THE RECORDS |
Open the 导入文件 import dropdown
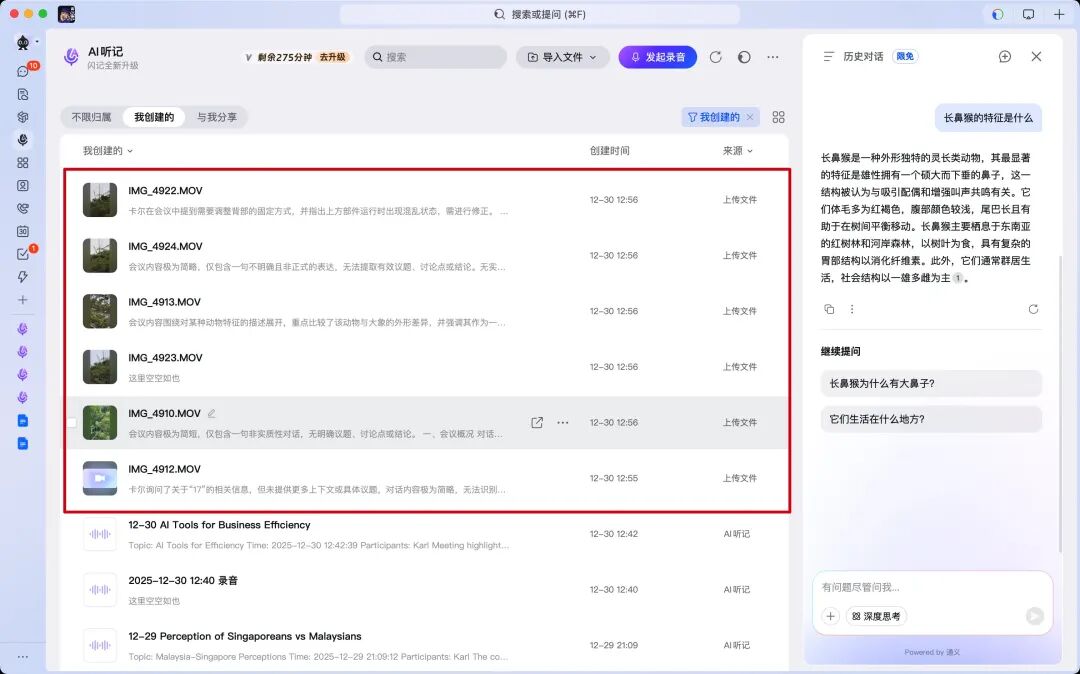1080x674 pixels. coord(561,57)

* * *

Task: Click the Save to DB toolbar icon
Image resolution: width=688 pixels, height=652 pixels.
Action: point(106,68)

* * *

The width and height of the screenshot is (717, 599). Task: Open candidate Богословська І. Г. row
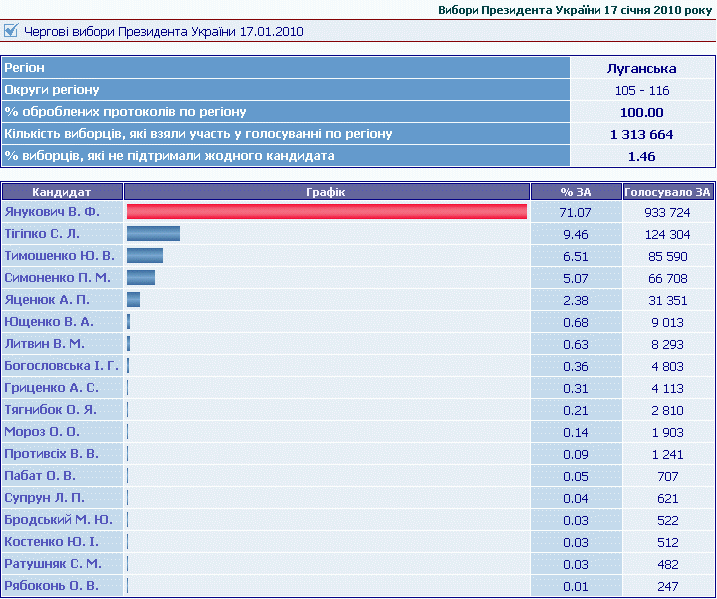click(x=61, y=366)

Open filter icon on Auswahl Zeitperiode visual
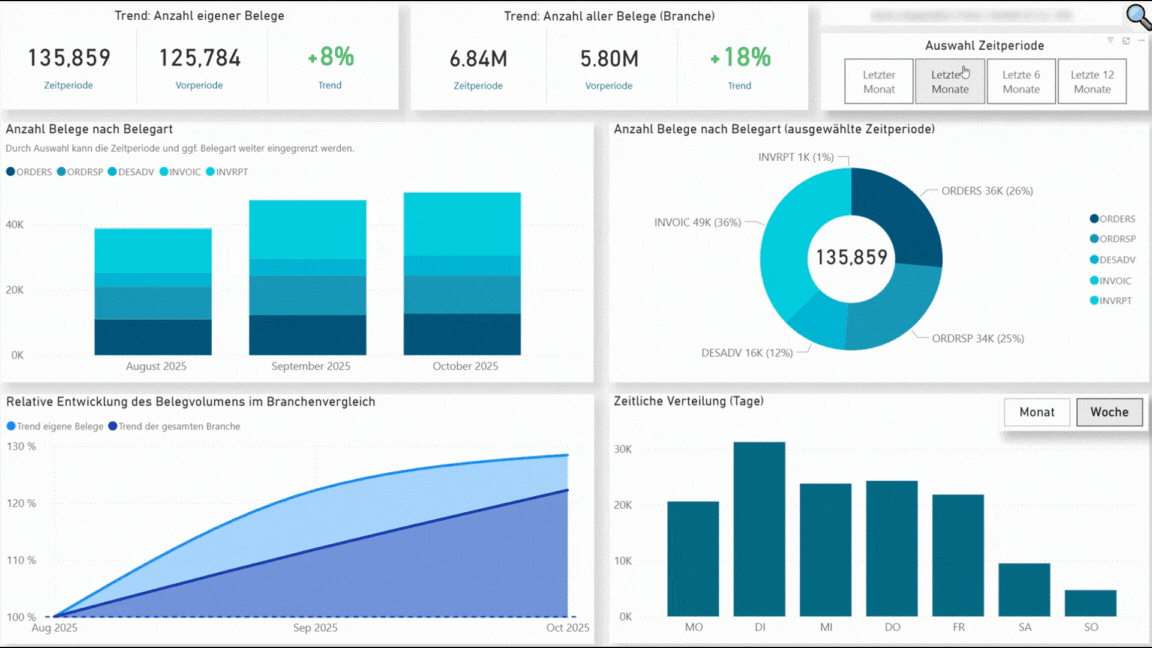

TASK DIRECTIONS |
Please rewrite the part of the listing that opens with the line containing "The width and" and closes with the line containing "Open filter icon", swapping "screenshot" for "image" and keeping everything else the same. Leave the pictures out.

OUTPUT FOR THIS TASK |
The width and height of the image is (717, 599). Task: Open candidate Богословська І. Г. row
click(x=61, y=366)

Open filter icon on Auswahl Zeitperiode visual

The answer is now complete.